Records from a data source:
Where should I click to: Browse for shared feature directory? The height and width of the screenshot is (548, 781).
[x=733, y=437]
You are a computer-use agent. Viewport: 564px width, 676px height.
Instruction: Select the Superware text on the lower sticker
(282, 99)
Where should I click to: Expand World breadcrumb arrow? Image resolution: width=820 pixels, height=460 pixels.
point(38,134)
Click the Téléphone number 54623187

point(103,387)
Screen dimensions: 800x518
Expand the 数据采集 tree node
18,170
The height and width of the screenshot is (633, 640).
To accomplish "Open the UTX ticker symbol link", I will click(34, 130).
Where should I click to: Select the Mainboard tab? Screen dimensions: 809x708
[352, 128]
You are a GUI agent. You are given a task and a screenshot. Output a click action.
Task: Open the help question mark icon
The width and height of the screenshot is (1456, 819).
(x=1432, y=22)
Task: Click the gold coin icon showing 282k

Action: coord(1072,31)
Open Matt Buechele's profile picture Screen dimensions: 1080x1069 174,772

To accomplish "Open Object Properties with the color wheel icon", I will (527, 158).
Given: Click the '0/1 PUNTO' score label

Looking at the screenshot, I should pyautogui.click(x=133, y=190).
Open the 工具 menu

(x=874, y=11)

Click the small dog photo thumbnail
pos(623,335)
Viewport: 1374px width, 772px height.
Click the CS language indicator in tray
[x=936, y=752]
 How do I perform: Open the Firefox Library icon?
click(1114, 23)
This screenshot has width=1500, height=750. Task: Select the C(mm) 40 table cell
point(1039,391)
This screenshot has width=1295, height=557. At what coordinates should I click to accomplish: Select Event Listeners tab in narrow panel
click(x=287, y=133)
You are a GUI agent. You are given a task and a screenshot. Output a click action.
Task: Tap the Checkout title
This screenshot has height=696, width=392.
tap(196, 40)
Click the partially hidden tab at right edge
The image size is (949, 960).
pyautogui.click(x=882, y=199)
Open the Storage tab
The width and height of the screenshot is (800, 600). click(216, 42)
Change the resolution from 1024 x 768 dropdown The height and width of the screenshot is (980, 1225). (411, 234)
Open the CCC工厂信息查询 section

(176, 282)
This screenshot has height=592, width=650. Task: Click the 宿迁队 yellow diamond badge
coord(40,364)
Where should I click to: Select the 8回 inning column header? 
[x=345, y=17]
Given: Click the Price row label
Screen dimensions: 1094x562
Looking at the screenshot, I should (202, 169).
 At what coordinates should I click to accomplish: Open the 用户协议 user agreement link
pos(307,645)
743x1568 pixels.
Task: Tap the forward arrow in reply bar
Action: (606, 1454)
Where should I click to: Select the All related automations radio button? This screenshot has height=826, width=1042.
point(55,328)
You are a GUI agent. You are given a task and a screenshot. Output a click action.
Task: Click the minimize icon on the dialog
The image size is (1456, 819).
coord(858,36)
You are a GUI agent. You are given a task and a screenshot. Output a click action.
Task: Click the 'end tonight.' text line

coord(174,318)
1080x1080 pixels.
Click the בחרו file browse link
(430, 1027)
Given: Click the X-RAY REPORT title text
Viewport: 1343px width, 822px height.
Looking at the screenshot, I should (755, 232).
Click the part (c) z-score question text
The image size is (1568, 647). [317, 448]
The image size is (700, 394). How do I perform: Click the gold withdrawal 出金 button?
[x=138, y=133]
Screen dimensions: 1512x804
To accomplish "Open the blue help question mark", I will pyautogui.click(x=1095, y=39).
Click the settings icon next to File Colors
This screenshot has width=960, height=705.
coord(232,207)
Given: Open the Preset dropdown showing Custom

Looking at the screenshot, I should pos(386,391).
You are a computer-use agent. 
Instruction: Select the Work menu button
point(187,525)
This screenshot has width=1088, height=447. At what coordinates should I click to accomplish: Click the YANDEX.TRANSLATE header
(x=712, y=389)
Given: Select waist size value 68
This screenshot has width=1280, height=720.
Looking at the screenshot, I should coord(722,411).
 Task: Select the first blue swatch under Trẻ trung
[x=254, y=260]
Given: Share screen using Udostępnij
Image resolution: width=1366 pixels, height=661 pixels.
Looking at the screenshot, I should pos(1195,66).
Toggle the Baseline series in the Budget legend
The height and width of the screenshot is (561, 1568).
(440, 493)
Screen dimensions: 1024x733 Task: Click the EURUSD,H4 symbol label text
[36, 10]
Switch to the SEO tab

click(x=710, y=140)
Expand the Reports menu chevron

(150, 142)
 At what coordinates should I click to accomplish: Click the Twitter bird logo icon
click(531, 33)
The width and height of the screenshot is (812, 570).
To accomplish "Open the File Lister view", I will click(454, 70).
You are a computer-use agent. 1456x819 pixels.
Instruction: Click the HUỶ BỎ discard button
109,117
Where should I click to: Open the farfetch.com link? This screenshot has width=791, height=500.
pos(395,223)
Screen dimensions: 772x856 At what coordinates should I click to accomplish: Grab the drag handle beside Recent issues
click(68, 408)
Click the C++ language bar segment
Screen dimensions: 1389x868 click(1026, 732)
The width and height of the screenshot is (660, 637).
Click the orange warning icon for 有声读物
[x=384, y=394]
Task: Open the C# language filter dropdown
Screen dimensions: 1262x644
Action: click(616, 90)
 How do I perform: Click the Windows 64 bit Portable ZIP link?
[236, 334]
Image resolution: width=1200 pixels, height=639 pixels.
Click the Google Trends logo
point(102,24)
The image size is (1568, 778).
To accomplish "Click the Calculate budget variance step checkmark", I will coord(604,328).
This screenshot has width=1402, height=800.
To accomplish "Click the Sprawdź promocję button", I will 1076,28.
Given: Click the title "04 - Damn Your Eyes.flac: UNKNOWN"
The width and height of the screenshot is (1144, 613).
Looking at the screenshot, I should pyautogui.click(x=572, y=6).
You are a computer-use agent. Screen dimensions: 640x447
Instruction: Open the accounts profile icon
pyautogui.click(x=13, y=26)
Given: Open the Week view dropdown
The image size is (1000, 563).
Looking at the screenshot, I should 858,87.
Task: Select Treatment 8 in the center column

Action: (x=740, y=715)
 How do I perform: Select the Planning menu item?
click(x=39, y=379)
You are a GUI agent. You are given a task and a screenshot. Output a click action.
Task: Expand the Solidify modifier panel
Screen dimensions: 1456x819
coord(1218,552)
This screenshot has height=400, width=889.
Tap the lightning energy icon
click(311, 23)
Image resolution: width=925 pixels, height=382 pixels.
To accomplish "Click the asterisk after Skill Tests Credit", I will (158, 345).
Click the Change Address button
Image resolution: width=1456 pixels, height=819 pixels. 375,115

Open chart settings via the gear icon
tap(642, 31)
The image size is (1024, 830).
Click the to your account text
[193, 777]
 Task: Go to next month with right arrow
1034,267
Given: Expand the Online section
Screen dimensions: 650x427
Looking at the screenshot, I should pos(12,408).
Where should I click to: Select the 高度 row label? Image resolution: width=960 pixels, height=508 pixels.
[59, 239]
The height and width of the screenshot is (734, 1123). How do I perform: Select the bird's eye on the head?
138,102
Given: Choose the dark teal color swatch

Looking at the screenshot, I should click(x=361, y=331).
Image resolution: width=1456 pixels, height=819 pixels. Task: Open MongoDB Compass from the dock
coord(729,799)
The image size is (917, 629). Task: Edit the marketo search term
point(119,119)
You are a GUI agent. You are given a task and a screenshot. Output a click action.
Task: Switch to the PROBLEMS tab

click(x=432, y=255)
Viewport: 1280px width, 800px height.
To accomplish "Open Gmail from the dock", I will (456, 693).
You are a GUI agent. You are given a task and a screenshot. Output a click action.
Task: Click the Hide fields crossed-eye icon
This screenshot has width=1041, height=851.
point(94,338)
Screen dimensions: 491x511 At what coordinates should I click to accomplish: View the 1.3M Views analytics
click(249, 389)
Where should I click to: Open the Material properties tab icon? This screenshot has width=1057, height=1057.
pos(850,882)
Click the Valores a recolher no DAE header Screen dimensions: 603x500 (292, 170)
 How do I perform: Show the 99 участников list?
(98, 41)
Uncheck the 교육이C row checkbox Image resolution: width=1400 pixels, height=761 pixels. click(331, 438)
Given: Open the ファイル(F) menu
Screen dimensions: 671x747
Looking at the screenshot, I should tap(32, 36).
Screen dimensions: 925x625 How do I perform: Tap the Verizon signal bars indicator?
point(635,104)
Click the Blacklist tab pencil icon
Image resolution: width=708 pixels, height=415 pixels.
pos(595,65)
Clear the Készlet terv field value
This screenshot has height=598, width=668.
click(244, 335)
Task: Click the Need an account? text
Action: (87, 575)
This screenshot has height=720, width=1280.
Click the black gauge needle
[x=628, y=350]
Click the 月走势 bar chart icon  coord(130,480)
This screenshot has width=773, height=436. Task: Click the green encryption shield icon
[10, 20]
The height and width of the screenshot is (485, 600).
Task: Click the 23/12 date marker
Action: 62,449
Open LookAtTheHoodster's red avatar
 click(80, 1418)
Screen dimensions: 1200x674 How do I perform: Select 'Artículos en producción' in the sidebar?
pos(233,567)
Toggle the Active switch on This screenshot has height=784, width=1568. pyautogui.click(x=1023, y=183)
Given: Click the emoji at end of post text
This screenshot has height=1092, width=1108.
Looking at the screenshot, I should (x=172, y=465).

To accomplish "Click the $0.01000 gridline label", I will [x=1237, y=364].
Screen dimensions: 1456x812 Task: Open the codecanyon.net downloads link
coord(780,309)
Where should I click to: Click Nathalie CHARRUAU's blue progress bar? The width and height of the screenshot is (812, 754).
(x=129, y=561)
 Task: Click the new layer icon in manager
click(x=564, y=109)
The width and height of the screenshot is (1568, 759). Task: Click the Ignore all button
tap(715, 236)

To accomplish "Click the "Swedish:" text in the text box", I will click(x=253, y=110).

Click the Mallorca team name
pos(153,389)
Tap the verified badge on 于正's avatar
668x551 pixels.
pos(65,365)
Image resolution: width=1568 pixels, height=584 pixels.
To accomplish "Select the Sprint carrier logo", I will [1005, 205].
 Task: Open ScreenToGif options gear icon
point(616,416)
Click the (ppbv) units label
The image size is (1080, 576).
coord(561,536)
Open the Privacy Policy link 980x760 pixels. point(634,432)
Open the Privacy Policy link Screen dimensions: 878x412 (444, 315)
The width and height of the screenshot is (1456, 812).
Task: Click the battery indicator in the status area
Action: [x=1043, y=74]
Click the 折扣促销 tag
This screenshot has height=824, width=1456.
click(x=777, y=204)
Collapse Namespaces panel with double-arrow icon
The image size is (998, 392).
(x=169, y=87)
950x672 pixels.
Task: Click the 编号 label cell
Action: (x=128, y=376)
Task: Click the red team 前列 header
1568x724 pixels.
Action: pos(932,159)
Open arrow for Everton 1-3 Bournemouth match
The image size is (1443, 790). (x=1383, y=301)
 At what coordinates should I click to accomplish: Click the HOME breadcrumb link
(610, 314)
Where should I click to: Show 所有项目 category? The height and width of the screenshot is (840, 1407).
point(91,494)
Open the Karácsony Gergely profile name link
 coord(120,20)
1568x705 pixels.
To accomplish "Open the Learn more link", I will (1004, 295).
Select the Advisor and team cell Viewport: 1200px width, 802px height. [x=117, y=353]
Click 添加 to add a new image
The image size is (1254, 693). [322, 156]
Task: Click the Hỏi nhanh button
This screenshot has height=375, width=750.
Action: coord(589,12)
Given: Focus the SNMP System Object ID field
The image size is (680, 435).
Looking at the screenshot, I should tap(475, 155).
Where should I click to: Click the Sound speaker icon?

## To be done
Please format the records from the line with "Task: Open ScreenToGif options gear icon" up to and including the line with "The image size is (1443, 790)." as a Markdown table with two columns, Row and Line, numbering each row and leaving out blank lines.

## Output for this task
| Row | Line |
|---|---|
| 1 |  Task: Open ScreenToGif options gear icon |
| 2 | point(616,416) |
| 3 | Click the (ppbv) units label |
| 4 | The image size is (1080, 576). |
| 5 | coord(561,536) |
| 6 | Open the Privacy Policy link 980x760 pixels. point(634,432) |
| 7 | Open the Privacy Policy link Screen dimensions: 878x412 (444, 315) |
| 8 | The width and height of the screenshot is (1456, 812). |
| 9 | Task: Click the battery indicator in the status area |
| 10 | Action: [x=1043, y=74] |
| 11 | Click the 折扣促销 tag |
| 12 | This screenshot has height=824, width=1456. |
| 13 | click(x=777, y=204) |
| 14 | Collapse Namespaces panel with double-arrow icon |
| 15 | The image size is (998, 392). |
| 16 | (x=169, y=87) |
| 17 | 950x672 pixels. |
| 18 | Task: Click the 编号 label cell |
| 19 | Action: (x=128, y=376) |
| 20 | Task: Click the red team 前列 header |
| 21 | 1568x724 pixels. |
| 22 | Action: pos(932,159) |
| 23 | Open arrow for Everton 1-3 Bournemouth match |
| 24 | The image size is (1443, 790). (x=1383, y=301) |